> _Tasks_
**1.** Rewrite the concussion study text, everything from "According to an" down to "incidence of injury.", replacing "severity" with "seriousness".
**2.** Extend the account of the high school football concussion study past its final sentence.

> _Study text_
↓

A study conducted by Alison Brooks, MD, MPH, aimed to investigate whether a particular brand of helmet or type of mouthguard affects an athlete’s risk of suffering a sports-related concussion. Brooks co-led a prospective cohort study of 2,288 high school football players over two seasons (2012 and 2013). The study compared the helmet brands of Riddell, Schutt and Xenith with purchase years of 2003 through 2013 and generic versus specialized or custom mouthguard types against the incidence and severity (days lost) for each sport-related concussion sustained.
According to an American Medical Society for Sports Medicine (AMSSM) news release, chi-square and t-tests were used to analyze incidence and Wilcoxon Rank Sum tests were used to determine severity. The results of the analysis showed that a total of 204 players sustained 208 sports-related concussions, which caused them to miss a median of 14 days. While helmet brand or age did not significantly affect the incidence or severity of the concussion, prior concussion as well as the use of specialized or custom mouthguards was associated with an increased incidence of injury.

↑

> _Exercise data_
↓

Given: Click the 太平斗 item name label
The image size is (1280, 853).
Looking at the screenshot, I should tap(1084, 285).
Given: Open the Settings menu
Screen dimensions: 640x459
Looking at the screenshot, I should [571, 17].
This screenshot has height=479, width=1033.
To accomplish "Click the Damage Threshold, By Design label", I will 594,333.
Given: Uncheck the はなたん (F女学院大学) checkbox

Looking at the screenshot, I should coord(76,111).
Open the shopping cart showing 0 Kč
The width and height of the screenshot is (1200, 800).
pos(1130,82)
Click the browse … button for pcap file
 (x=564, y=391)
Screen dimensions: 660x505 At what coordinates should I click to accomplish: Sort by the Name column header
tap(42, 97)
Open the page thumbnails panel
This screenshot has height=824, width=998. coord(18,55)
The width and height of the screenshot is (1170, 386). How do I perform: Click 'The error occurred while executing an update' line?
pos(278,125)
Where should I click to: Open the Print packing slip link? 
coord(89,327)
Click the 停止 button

↑

> _Answers to each task_
**1.**
According to an American Medical Society for Sports Medicine (AMSSM) news release, chi-square and t-tests were used to analyze incidence and Wilcoxon Rank Sum tests were used to determine seriousness. The results of the analysis showed that a total of 204 players sustained 208 sports-related concussions, which caused them to miss a median of 14 days. While helmet brand or age did not significantly affect the incidence or seriousness of the concussion, prior concussion as well as the use of specialized or custom mouthguards was associated with an increased incidence of injury.

**2.**
The AMSSM news release notes that this is in contrast to manufacturers’ claims that a specific brand of helmet or type of mouthguard can significantly reduce the risk of concussion. A final multivariate regression analysis is in progress. The study, titled “Incidence of Sport-Related Concussion in High School Football Players: Effect of Helmets, Mouthguards, Previous Concussions, Years Playing Experience,” was presented at the 23rd Annual Meeting of the AMSSM.